Records from a data source
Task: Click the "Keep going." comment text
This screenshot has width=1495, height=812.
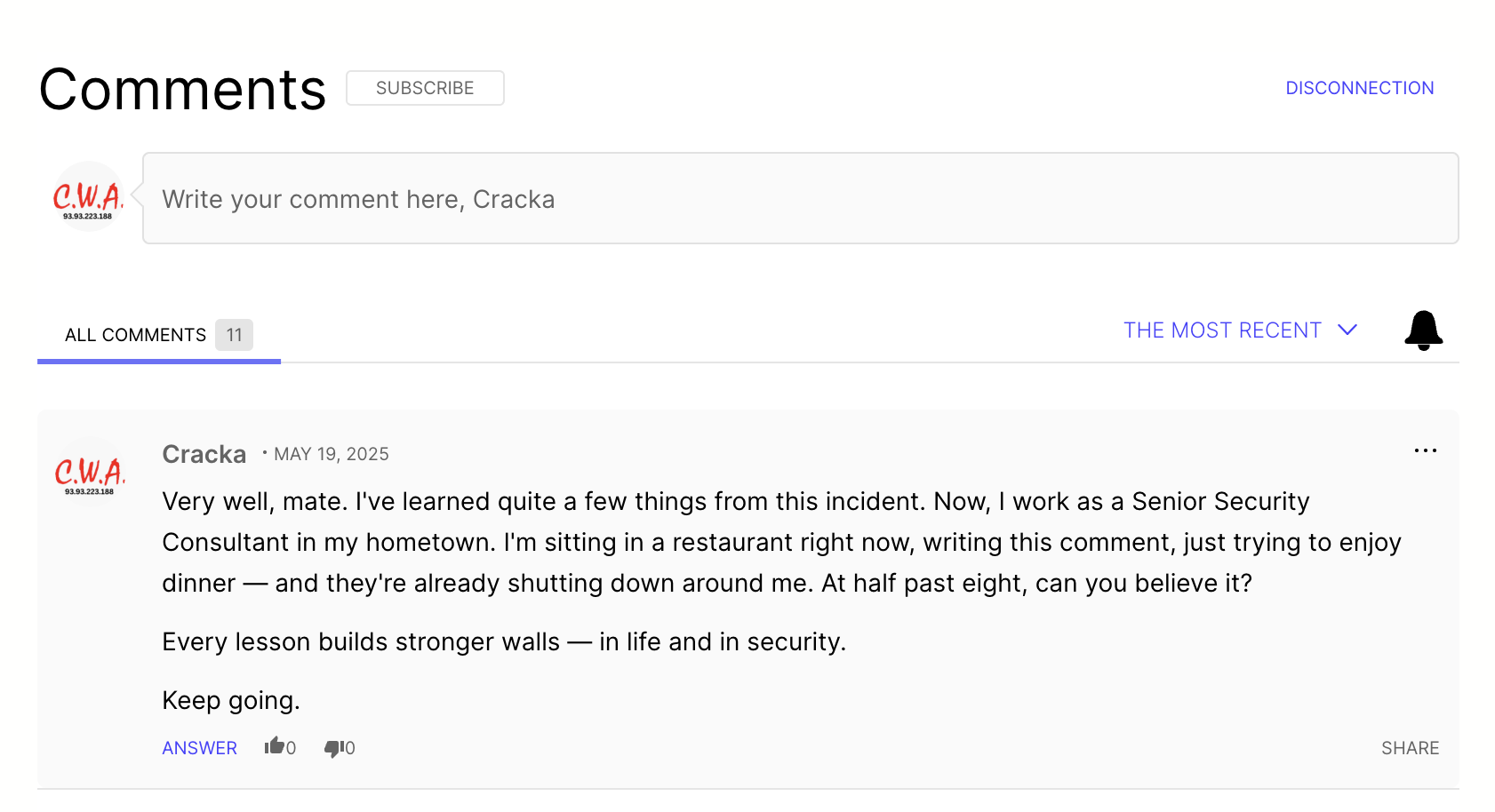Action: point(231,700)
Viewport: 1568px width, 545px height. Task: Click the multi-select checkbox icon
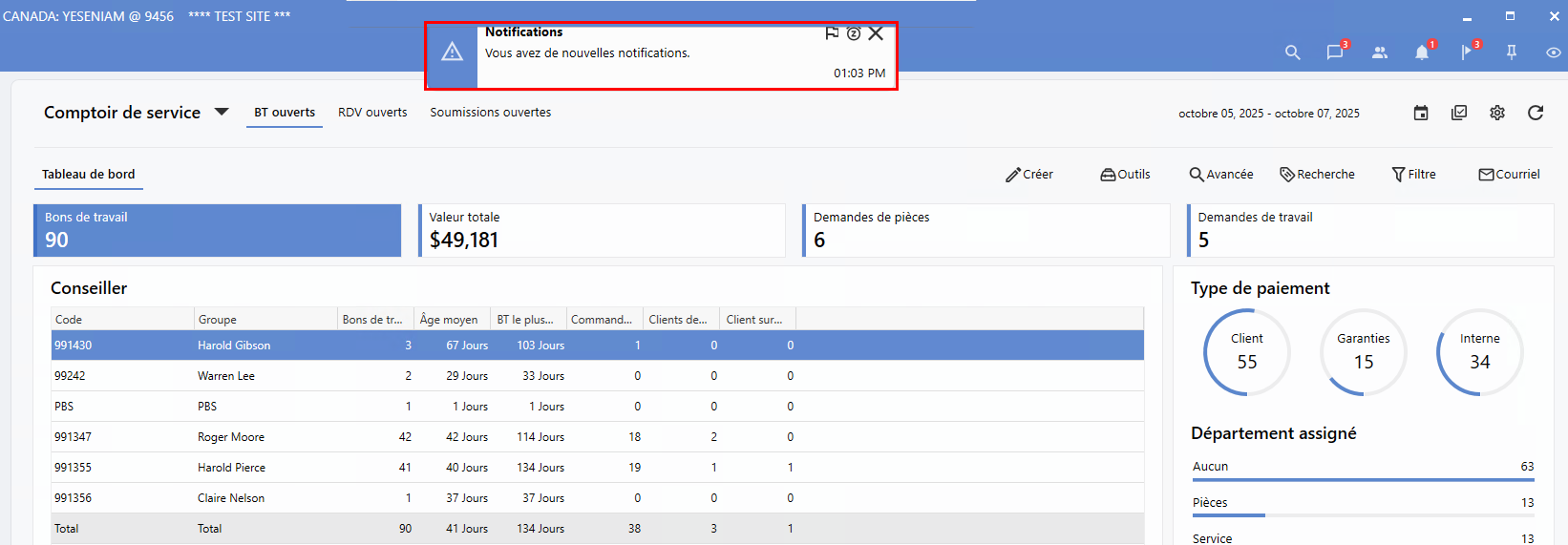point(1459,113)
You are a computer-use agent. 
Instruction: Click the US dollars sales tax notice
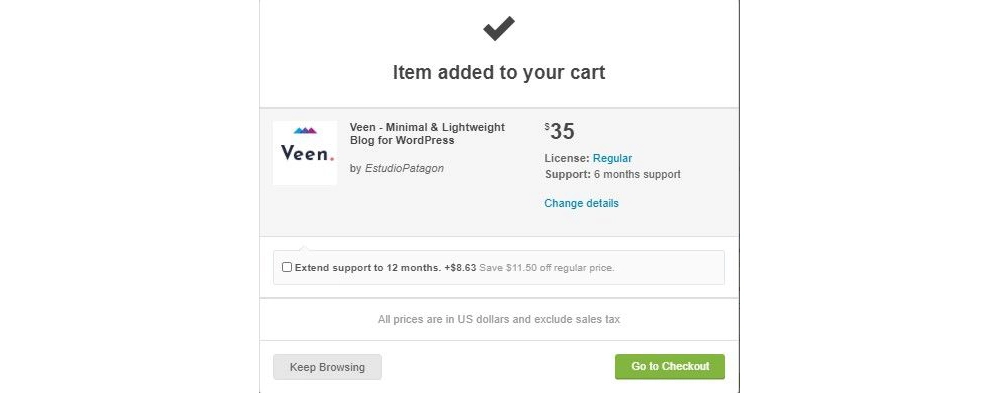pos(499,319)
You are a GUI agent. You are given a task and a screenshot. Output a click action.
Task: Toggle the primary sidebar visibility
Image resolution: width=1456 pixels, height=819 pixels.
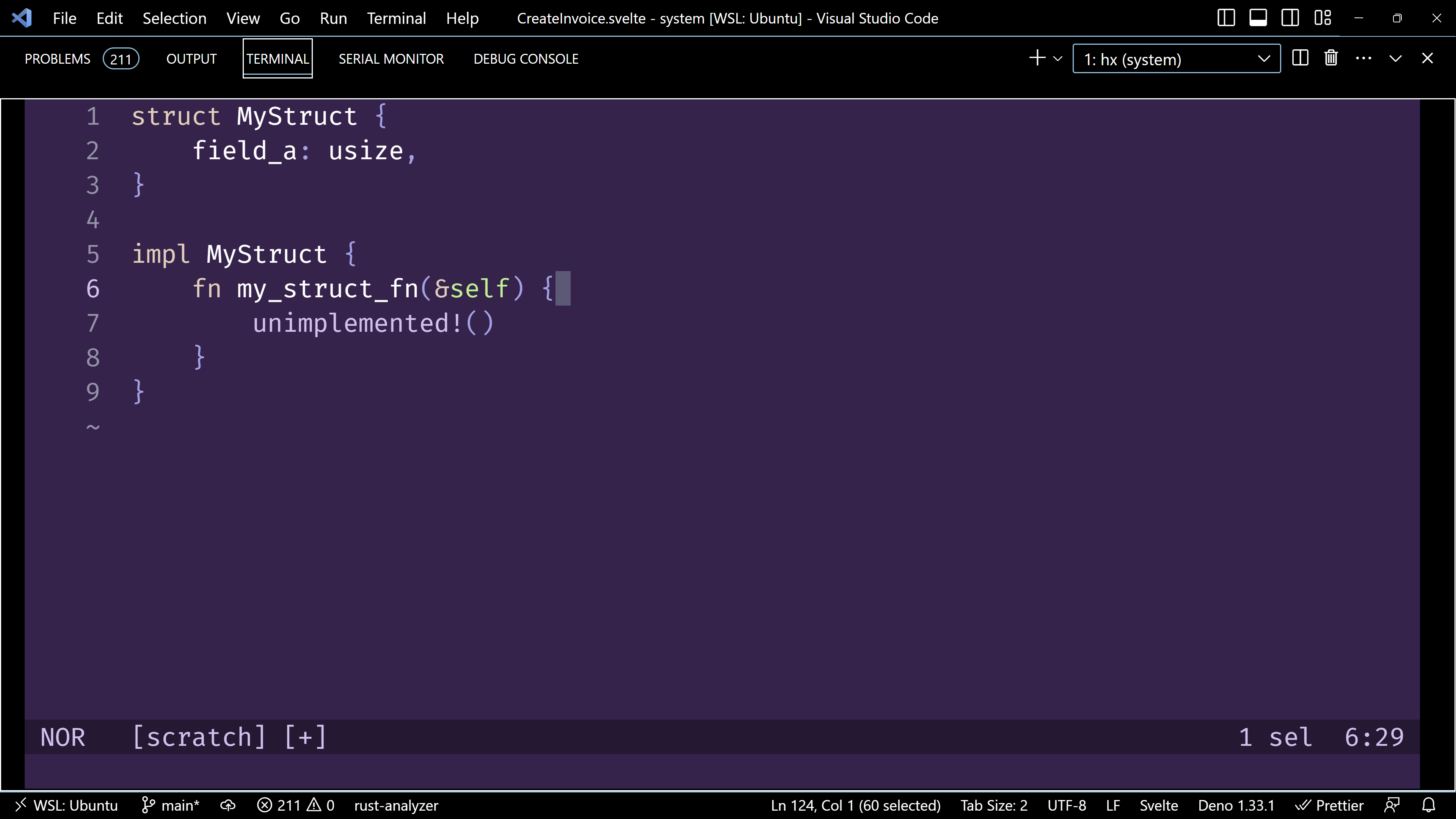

TASK TO COMPLETE: Pick out each line in the records that contains the word "agent", and copy those lines.

TASK RESPONSE:
You are a computer-use agent. 
You are a GUI agent. You are given a task and a screenshot. Output a click action.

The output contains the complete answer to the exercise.